The problem here is deterministic. *It must be for accuracy to even be measured*.
The model isn't trying to solve the Collatz conjecture, it is learning a pretty basic algorithm and then doing this a number of times. The instructions it needs to learn is
if x % 2:
x /= 2
else:
x = x*3 + 1
It also needs to learn to put that in a loop and for that to be a variable, but the algorithm is static.On the other hand, the Collatz conjecture states that for C(x) (the above algorithm) has a fixed point of 1 for all x (where x \in Z+). Meaning that eventually any input will collapse to the loop 1 -> 4 -> 2 -> 1 (or just terminate at 1). You can probably see we know this is true for at least an infinite set of integers...
Edit: I should note that there is a slight modification to this, though model could get away with learning just this. Their variation limits to odd numbers and not all of them. For example 9 can't be represented by (2^k)m - 1 (but 7 and 15 can).
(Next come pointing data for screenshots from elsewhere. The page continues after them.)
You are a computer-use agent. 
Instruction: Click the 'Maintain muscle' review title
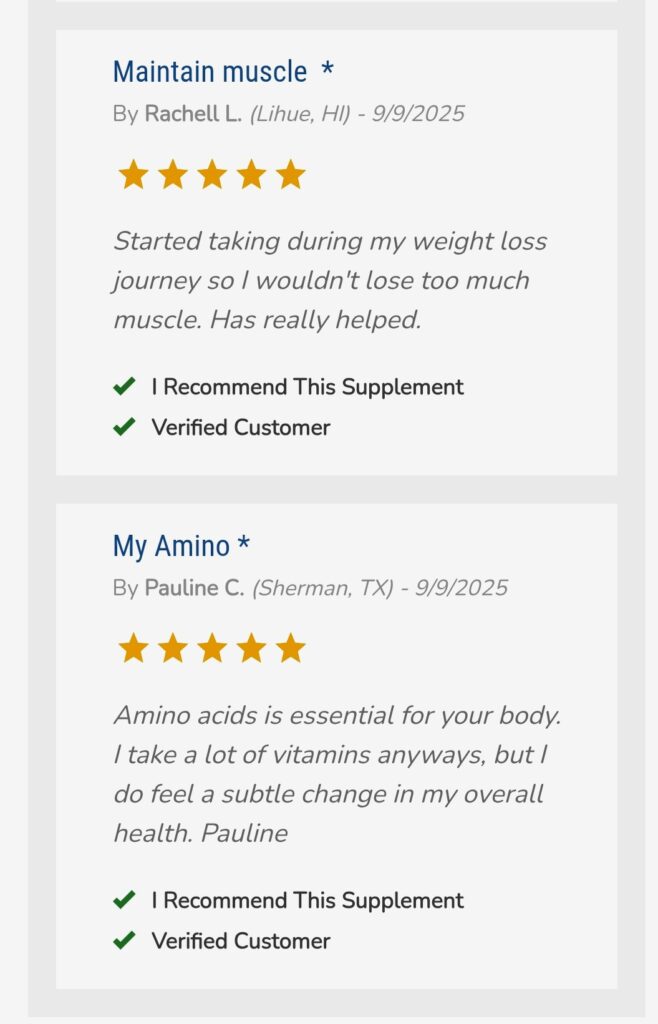pos(210,72)
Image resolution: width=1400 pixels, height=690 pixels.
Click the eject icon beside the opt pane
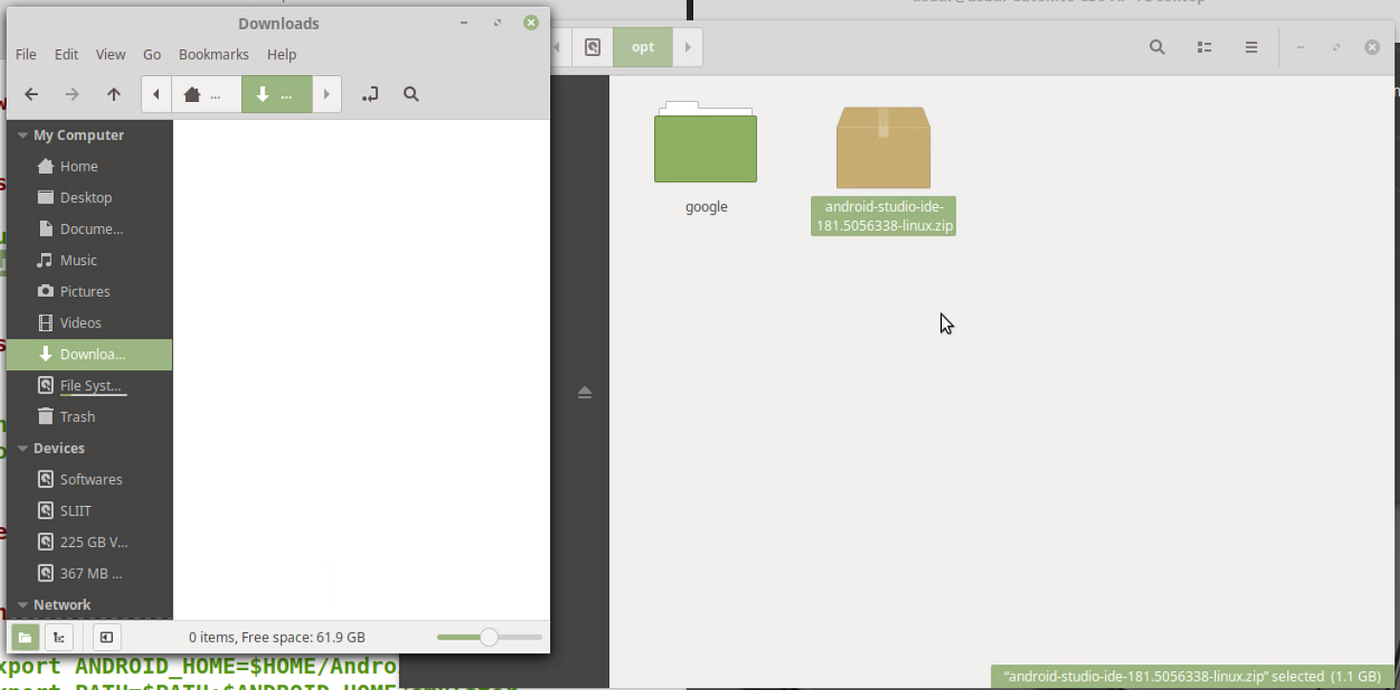585,392
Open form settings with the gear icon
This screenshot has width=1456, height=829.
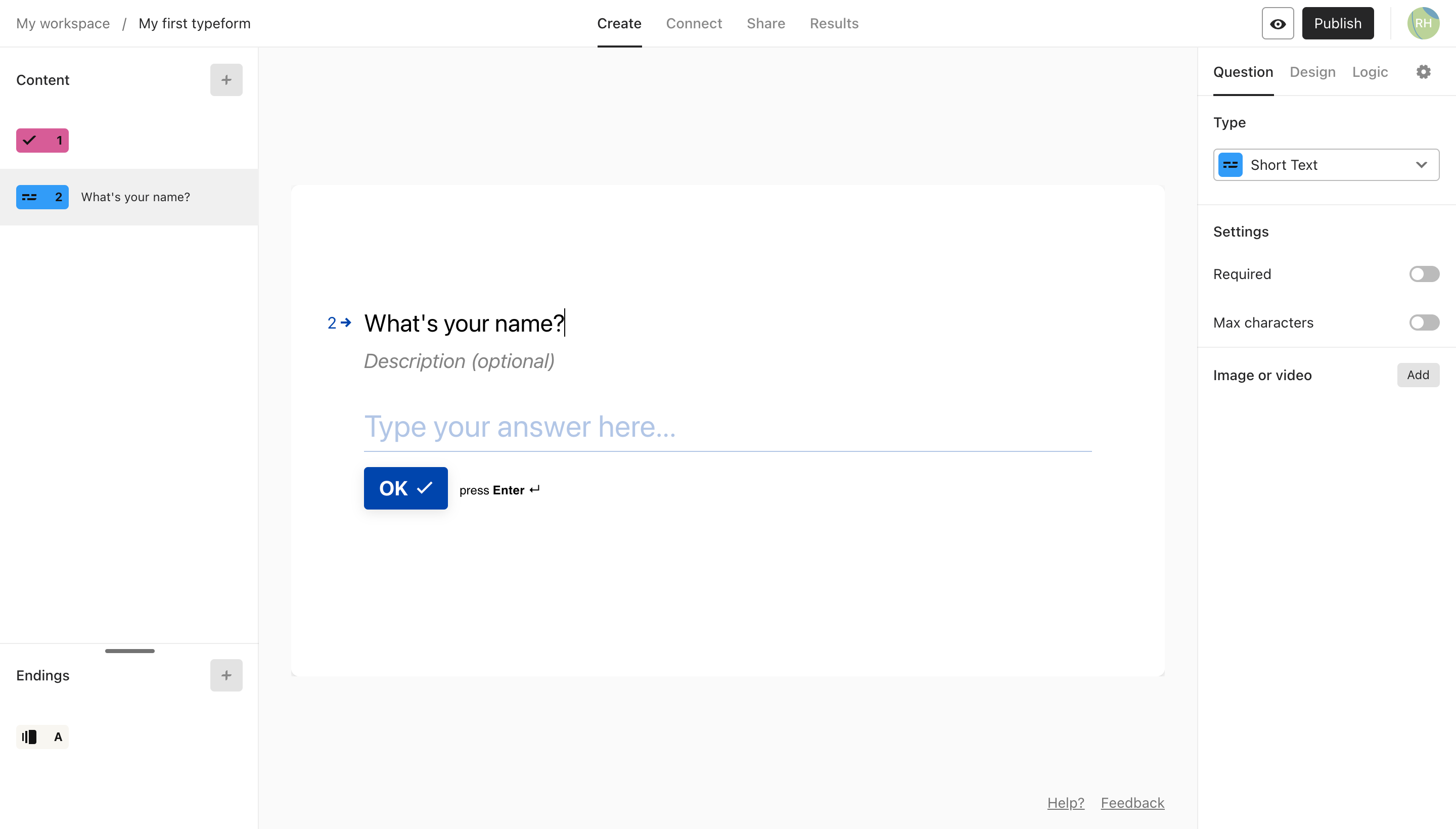point(1423,71)
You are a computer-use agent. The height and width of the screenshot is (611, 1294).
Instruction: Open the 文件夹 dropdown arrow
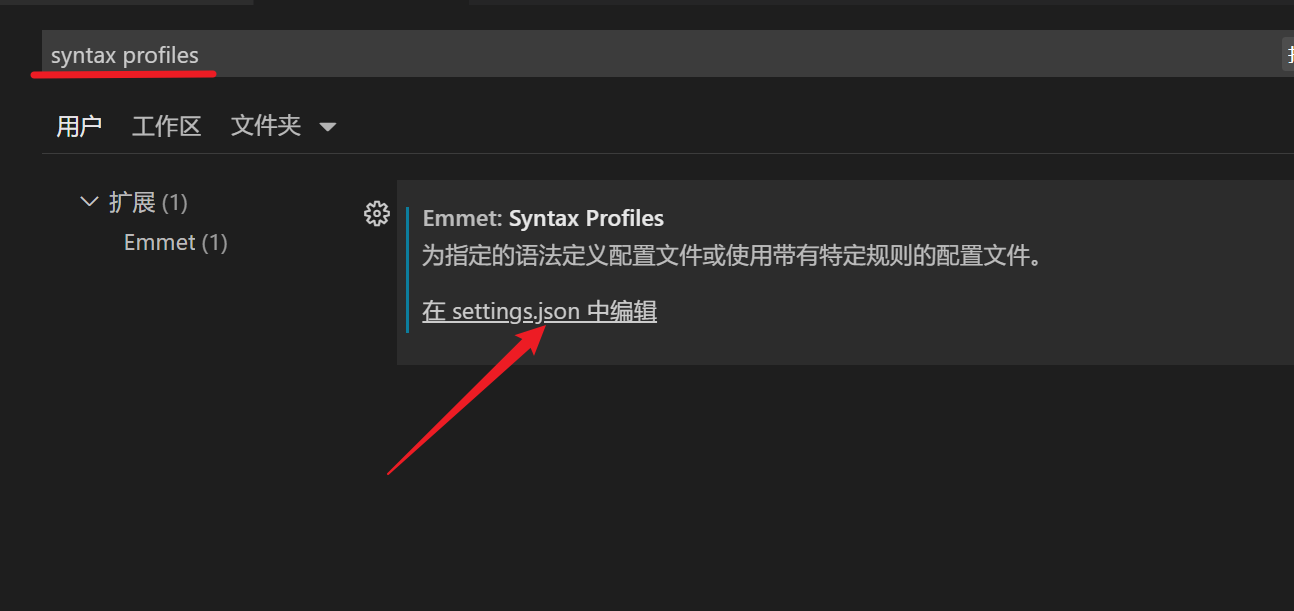tap(327, 127)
But you can see that there's still a simple algorithm and that the crux is determining the number of iterations. Regardless, this is still deterministic. They didn't use any integers >2^71, which we absolutely know the sequences for and we absolutely know all terminate at 1.
To solve the Collatz Conjecture (and probably win a Fields Metal) you must do one of 2 things.
1) Provide a counter-example
2) Show that this happens for all n, which is an infinite set of numbers, so this strictly cannot be done by demonstration.
There is a massive difference between an 'unsolved problem' and a problem solved 'the wrong way'. Yes, 99.7% is surprisingly good. But it did not detect the errors in its own output. And it should have.
Besides, we're all stuck on the 99.7% as if that's the across the board output, but that's a cherry picked result:
"The best models (bases 24, 16 and 32) achieve a near-perfect accuracy of 99.7%, while odd-base models struggle to get past 80%."
I do think it is a very interesting thing to do with a model and it is impressive that it works at all.